Cyanobacteria FBA Model

From FreeBio

Media:Shastri_FBA_of_Phototrophic_Metabolism_Biotechnol_Progress_2005.pdf Media:Cyanobacteria-FBA-model.pdf Attached is a recently published FBA model for Synechocystis. It contains 70 fluxes, and it has several important experimentally determined/empirically calculated parameters that seem directly transferable to other cyanobacterial FBA models, like Prochlorococcus:

• Stoichiometric equations to represent Photosystem I and II
• Experimentally measured growth rates under specific carbon dioxide and light levels at a given pH.
• Photosynthetic photon flux density (PPFD) expressed as moles of photosynthetically active radiation (PAR) per area per second.
• Cell surface area empirically calculated as a function of biomass.
• Empirically determined maximum uptake rates for glucose, carbon dioxide, and light flux.
• ATP maintenance requirements empirically calculated.
• Reformulation of objective function. When Synechocystis grows autotrophically, it does not produce any overflow products. Carbon dioxide is the only carbon input and biomass is the only carbon output, so the biomass yield is fixed with respect to carbon dioxide uptake. Therefore, the pertinent question is how to minimize the amount of light energy necessary to produce a unit of biomass. They formulate the objective as two-step optimization. First they fix CO2/h uptake to 100 moles, allow photon flux to be a free parameter, and maximize growth rate. Then, they use that growth rate as a constraint, and minimize the photon flux. The result is an energy-minimizing Synechocystis that grows as quickly as a growth-optimized Synechocystis.
• Experimental measurements of Biomass under autotrophic, heterotrophic, and mixotrophic conditions
  • protein concentration measured spectrophotometrically using Pierce BCA protein assay kit standard.
  • amino acid composition from GC-MS data of proteins
  • carbohydrate percentage by spectrophotometer using the phenol-sulfuric acid method
  • lipids measured by chloroform-methanol extraction
  • nucleic acids calculated as the balance
  • elemental composition of dry mass also calculated

Using these measurements, they predicted different growth yields and flux distributions under each growth condition:

• Autotrophic conditions using only carbon dioxide and light as nutrients.
• Heterotrophic growth conditions using only glucose and no light as nutrients.
• Mixotrophic growth conditions using glucose and varying levels of light and carbon dioxide as nutrients.

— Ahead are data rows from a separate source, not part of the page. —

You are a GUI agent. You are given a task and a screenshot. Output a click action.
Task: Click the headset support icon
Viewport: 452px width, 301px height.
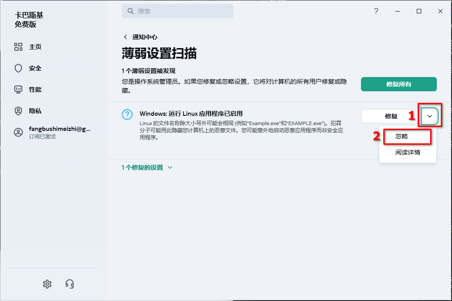pyautogui.click(x=69, y=284)
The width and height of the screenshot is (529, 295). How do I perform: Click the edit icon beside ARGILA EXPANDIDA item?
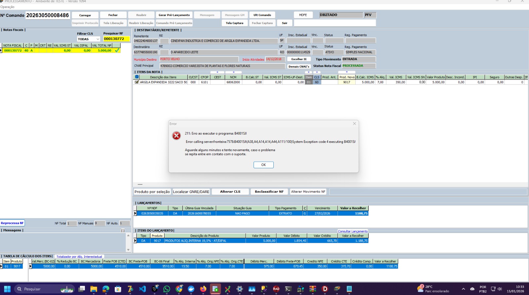(137, 82)
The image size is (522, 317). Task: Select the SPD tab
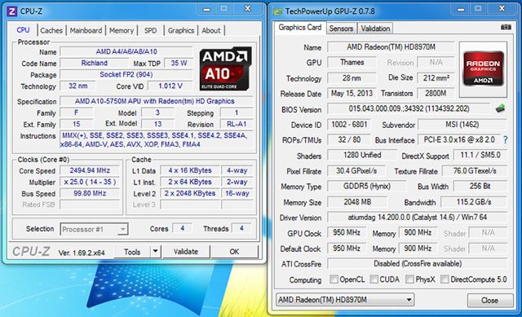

They also investigated the role of the glyoxylate shunt to produce succinyl CoA and succinate, the role of transhydrogenase to produce NADPH, and the optimal ratio of cyclic to noncyclic photophosphorylation to produce the correct ATP/NADPH ratio.

Finally, they investigate the effect of enzyme deletions and additions on growth rate and the TCA cycle.

Hopefully, these experimental measurements will make it significantly easier to construct our family of Prochlorococcus FBA models. However, Shastri felt that a more detailed model of electron transport organization in the thylakoid and cytoplasmic membranes would need to be added to capture the interactions between components of the respiratory and photosynthetic transport chains. He also pointed out that including efficiencies of light transmission, harvesting, and photochemical energy transduction will be necessary for model validation. Finally, he felt the model should be extended to include the metabolic reactions leading to the formation of various components and storage compounds.

--JeremyZucker 01:52, 1 July 2006 (EDT)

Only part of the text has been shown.